Ma cosa stanno combinando gli Sleep Token?

La vita è fatta di contraddizioni. I momenti più belli, quelli peggiori, le giornate felici e quelle più cupe, si sommano formando la nostra psiche, in una continua evoluzione in cui non esistono compartimenti stagni. Così come non ha senso perdere il senno cercando di incollare etichette sul puzzle della nostra esistenza, vale lo stesso per la musica degli Sleep Token e per tutto il mondo che gravita attorno a questo misterioso collettivo.

Le informazioni sulla band sono poche e confuse (cercare dettagli sui Nostri è un po’ come tentare di risolvere il mistero di Stonehenge, giusto per fare un esempio non troppo lontano dall’immaginario degli Sleep Token). Non sappiamo neanche chi siano, quanti siano. L’unico membro riconosciuto è Vessel, timida creatura dotata di una voce meravigliosa che si cela dietro una maschera ricoperta di rune. Per molti fan, anzi forse sarebbe meglio dire “worshipper” (arriviamo tra un attimo alla spiegazione di questo termine), il toto-identità di Vessel è uno degli argomenti più discussi su Reddit. C’è chi pensa sia Dan Smith dei Bastille, chi invece Sam Smith, Hozier, oppure ancora Michael Lessard dei Contortionist.

Mentre non trapela alcuna soffiata attendibile, il nostro Vessel si è dichiarato veicolo di una divinità che porta il nome molto evocativo di Sleep. Ed ecco che qui si spiega la parola “worshipper”, letteralmente “adoratori”, adepti a un culto che per ora si basa su due EP (“One” e “Two”, pubblicati tra 2016 e 2017) e su una manciata di canzoni sparse, e che tra non molto avrà la sua Bibbia, ovvero il primo full-length degli Sleep Token, “Sundowning”, in uscita il prossimo 22 novembre.

“The Night Does Not Belong To God”, primo singolo e opener del debutto discografico dell’enigmatica formazione è stato pubblicato il 20 giugno 2019, il giorno del solstizio d’estate, il momento in cui il sole è più alto sul cielo (di Londra, si legge sul sito della Spinefarm Records, l’etichetta dei Nostri appunto, quindi presumiamo siano inglesi). Ogni due settimane, al calare del sole, seguendo l’andamento delle stagioni e il sacrificio dell’estate a favore dei mesi più bui, verranno pubblicati tutti i pezzi del disco fino ad arrivare alla release date, il giorno del “Sundowning” appunto. Oltre a una spiegazione prettamente astronomica, “Sundowning” è il termine inglese usato per una particolare condizione psichiatrica, durante la quale i pazienti che ne sono affetti, vedono un acuirsi dei loro problemi mentali proprio mentre il sole sta calando, o appena dopo. “La notte non appartiene a Dio”, per l’appunto.

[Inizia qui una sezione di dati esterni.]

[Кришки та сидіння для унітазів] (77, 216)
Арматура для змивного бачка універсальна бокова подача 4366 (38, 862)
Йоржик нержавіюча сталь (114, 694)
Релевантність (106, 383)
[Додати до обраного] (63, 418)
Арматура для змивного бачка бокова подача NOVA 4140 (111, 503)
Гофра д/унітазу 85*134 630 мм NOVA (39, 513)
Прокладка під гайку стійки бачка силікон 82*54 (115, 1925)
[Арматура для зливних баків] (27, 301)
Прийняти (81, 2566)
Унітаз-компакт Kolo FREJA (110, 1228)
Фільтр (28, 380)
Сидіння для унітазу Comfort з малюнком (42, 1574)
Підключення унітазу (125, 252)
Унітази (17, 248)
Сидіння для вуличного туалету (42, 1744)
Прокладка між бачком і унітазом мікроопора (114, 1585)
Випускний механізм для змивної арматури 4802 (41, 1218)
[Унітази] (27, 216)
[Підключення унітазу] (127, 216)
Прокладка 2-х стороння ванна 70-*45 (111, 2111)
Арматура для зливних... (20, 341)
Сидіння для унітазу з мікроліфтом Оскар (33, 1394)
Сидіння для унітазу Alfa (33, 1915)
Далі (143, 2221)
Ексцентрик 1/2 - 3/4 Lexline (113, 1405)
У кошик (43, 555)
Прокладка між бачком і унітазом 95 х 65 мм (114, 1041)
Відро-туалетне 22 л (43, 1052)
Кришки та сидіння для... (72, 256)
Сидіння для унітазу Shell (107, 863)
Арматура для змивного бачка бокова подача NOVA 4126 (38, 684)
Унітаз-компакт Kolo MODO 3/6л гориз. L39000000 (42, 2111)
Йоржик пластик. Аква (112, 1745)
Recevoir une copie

A oggi, abbiamo avuto l’opportunità di ascoltare 6 dei 12 brani presenti nel primo album degli Sleep Token, e pur essendo ancora prematuro sbilanciarsi a parlare del lavoro nel suo complesso, alcuni indizi e molte intenzioni di Vessel e compagni ci appaiono molto chiare. Se i precedenti EP erano il “test” da cui partire per farsi conoscere, lasciando il segno con il loro misto tra indie alla Bon Iver e un djent/progcore alla Tesseract, “Sundowning” è l’occasione per passare al livello successivo, spazzando via ogni confine tra generi, flirtando con l’hip-hop e con il pop-rock simil Imagine Dragons (ascoltate “Dark Signs” e “Higher” e capirete). Crossover, si chiamava qualche tempo fa, e anche oggi ha senso rispolverare questo termine riferendosi agli Sleep Token e alla loro “guerra dei mondi”. Il mondo della musica suonata e di quella prodotta, tenuti insieme da una sensibilità moderna e da una conoscenza altrettanto al passo con i tempi delle attuali tecnologie.

“Sundowning” non verrà capito dai rockettari che esaltano Post Malone e il suo featuring con Ozzy (come da molti altri non per forza fan di uno o dell’altro artista, o di entrambi), ma ce ne faremo una ragione. La sensibilità degli Sleep Token si rivolge a chi è in grado di cogliere che l’evoluzione della specie nell’era della playlist passa per forza di cose per queste scelte stilistiche, che appaiono forzate per chi non ha tempo o voglia di approfondire il lavoro di ricerca che sta dietro a queste composizioni, vera dimostrazione di coraggio e innovazione nell’intraprendere un’opera di contaminazione senza dimenticare il cuore del rock, che risiede nella perizia tecnica e nell’esecuzione. Proprio quelle contraddizioni di cui si parlava in apertura.